* [Exercise]
Where the records below show a line containing "Instruction: Switch to", start copying; end with the line containing "The height and width of the screenshot is (661, 1600).", and copy it too.

Exercise data Block Start

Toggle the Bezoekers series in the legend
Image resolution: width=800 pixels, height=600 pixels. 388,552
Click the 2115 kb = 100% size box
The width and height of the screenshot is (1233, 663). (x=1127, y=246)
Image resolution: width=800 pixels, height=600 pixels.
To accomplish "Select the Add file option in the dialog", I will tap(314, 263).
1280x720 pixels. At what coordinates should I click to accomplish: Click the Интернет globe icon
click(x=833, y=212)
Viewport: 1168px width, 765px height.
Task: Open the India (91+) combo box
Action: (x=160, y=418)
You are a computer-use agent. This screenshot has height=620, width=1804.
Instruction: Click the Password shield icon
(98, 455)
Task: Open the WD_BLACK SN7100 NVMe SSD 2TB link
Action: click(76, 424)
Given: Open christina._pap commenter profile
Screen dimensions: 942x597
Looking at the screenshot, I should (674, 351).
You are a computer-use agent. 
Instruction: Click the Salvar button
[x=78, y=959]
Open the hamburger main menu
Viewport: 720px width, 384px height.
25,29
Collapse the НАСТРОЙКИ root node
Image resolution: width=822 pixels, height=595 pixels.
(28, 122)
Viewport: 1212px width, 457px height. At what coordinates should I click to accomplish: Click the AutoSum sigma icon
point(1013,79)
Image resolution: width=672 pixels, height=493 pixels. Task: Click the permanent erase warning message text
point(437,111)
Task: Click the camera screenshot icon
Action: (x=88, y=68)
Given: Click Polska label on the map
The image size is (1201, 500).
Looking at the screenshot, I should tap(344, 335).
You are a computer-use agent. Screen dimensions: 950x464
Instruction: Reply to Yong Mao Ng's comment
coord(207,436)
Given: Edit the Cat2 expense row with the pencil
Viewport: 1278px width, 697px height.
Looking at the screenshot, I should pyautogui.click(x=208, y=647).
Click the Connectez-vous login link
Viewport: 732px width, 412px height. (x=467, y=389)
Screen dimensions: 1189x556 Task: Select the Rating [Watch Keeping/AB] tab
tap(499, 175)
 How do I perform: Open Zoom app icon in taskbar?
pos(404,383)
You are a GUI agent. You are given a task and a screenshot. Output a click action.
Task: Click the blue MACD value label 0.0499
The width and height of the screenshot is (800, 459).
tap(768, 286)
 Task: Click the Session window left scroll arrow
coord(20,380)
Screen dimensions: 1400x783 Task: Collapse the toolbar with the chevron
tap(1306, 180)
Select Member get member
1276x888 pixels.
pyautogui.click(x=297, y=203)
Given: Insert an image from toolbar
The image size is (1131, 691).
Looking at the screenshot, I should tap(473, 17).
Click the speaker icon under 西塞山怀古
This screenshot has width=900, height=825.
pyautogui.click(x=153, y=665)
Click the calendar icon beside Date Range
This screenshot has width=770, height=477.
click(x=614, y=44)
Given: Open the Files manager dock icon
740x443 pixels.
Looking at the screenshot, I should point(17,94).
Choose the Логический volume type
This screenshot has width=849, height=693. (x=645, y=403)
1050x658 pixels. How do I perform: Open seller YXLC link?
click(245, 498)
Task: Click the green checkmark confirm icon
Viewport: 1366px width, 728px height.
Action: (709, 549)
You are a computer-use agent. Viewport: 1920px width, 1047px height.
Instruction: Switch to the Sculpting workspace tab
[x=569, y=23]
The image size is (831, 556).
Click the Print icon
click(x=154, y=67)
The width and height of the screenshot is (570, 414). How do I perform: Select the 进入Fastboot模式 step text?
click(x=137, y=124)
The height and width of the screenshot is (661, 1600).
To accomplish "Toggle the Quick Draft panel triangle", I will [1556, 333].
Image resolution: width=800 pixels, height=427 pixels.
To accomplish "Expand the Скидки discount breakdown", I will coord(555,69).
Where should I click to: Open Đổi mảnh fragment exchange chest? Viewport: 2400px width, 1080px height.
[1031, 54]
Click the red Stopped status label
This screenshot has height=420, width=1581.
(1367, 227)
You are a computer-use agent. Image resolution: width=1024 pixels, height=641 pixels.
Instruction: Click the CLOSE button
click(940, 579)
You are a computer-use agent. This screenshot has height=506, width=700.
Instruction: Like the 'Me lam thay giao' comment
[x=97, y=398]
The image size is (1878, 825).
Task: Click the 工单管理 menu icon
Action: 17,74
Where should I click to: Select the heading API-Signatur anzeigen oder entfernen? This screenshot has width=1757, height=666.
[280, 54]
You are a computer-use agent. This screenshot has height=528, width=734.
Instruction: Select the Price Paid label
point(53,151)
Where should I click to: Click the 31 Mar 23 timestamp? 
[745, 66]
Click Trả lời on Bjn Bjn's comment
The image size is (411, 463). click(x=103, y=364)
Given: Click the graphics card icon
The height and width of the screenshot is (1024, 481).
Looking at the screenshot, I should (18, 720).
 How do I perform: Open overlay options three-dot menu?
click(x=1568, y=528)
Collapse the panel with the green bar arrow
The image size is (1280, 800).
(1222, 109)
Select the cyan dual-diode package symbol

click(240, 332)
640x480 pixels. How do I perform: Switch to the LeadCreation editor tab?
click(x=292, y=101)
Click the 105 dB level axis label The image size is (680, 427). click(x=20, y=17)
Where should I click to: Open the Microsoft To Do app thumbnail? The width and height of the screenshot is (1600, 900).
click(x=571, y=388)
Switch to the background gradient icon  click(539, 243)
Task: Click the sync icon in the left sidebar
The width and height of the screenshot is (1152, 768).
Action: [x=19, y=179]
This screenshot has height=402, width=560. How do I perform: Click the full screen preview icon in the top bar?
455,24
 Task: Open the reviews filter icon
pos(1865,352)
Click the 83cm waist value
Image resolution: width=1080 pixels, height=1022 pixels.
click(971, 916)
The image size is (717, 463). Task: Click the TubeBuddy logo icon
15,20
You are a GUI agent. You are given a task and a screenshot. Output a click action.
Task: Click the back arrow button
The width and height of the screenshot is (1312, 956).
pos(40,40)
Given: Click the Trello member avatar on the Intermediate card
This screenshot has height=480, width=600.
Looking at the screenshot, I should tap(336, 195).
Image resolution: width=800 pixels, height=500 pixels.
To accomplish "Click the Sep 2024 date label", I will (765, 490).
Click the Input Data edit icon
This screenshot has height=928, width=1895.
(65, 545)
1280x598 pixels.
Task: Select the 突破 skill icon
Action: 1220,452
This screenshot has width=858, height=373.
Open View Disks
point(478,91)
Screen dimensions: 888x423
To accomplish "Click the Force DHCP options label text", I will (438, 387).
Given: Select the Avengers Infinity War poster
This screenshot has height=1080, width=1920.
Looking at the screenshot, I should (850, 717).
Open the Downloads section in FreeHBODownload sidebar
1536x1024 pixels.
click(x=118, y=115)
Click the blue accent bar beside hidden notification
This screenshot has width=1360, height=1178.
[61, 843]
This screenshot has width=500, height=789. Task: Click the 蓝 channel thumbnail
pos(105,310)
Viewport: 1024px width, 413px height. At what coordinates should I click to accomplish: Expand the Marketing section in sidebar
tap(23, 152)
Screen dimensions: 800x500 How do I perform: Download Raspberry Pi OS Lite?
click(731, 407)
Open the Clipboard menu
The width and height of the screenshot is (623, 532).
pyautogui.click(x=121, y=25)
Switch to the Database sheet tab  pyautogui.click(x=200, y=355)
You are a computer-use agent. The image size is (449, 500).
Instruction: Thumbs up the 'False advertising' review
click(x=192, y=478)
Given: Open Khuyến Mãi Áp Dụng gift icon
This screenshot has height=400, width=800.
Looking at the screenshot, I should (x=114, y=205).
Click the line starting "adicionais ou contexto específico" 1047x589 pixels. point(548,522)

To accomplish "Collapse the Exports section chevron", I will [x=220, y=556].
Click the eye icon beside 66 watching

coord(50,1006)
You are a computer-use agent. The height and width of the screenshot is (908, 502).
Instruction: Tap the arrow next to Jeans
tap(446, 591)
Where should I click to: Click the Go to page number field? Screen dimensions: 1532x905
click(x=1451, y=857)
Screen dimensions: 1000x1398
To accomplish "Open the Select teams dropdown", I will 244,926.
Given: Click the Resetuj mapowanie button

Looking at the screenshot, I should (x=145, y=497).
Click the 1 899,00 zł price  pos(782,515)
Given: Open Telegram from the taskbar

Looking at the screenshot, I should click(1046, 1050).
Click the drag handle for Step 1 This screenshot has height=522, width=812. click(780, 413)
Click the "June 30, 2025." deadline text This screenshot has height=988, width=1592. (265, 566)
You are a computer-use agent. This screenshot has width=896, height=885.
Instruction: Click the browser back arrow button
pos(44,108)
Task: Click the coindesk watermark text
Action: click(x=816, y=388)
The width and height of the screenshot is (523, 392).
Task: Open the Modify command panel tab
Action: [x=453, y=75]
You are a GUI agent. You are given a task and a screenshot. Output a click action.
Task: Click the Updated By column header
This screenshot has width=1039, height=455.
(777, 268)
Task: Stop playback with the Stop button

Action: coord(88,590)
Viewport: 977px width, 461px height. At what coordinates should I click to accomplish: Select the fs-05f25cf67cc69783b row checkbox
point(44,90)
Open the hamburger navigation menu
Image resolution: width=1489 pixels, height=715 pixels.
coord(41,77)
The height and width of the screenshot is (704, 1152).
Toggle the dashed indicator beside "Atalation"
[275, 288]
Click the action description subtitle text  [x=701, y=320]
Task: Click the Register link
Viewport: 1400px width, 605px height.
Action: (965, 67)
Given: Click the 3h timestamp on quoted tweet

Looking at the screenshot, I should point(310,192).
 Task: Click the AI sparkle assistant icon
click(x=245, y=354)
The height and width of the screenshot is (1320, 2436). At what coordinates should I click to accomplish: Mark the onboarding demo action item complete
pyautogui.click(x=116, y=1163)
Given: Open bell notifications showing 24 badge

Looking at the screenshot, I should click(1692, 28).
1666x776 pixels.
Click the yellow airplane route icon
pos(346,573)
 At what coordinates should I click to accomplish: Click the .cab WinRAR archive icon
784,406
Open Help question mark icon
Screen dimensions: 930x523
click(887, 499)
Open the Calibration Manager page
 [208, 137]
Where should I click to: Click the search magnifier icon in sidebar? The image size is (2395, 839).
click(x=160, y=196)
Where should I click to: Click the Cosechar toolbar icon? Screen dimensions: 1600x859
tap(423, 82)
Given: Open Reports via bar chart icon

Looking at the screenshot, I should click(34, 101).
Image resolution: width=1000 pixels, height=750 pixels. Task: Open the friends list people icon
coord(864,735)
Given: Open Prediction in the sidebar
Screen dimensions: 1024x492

Exercise data Block End

* [Your response]
Instruction: Switch to the Sculpting workspace tab
[x=569, y=23]
The image size is (831, 556).
Click the Print icon
click(x=154, y=67)
The width and height of the screenshot is (570, 414). How do I perform: Select the 进入Fastboot模式 step text?
click(x=137, y=124)
The height and width of the screenshot is (661, 1600).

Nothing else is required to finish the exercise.